• GOAL OF THE EXERCISE
Write out the line with "The width and" and every later line through the end of the data below, exactly as given, with no pictures in the copy.

• GIVEN DATA
· · · · ·
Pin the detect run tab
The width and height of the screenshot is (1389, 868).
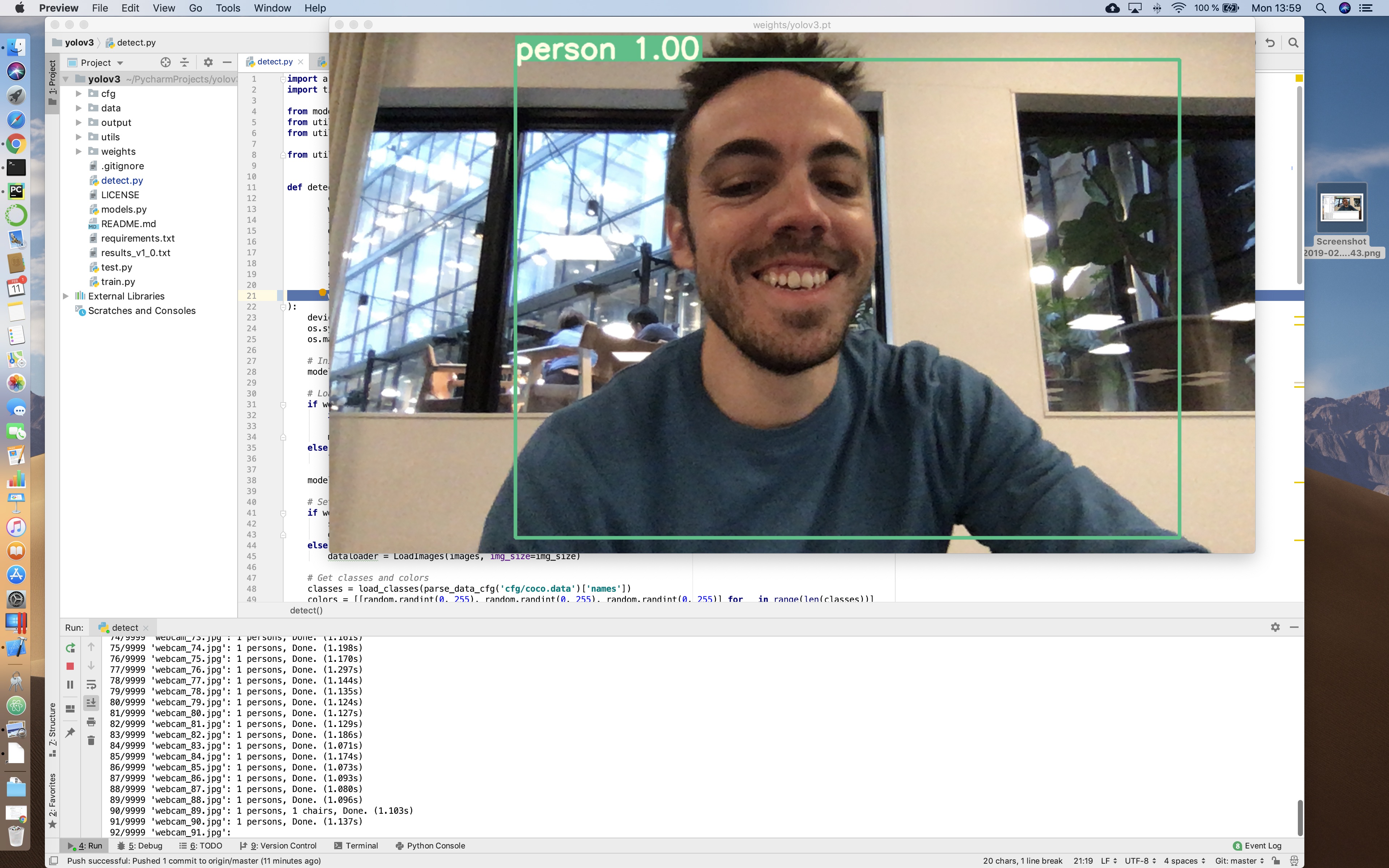pos(71,732)
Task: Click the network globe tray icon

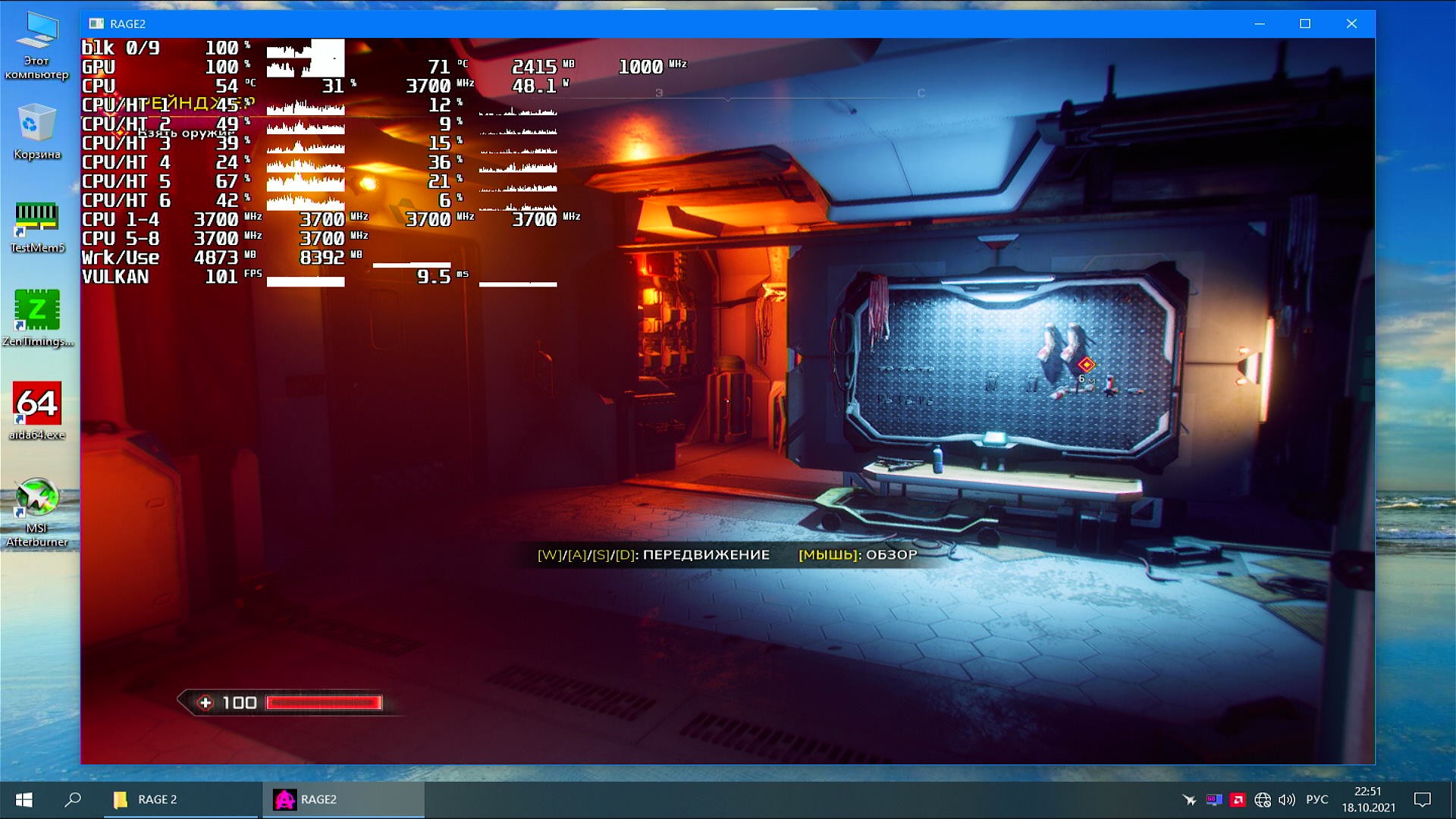Action: 1263,799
· · · · ·
• SOLUTION FOR THIS PROBLEM
The width and height of the screenshot is (1389, 868).
pos(71,732)
Task: Click the network globe tray icon

Action: 1263,799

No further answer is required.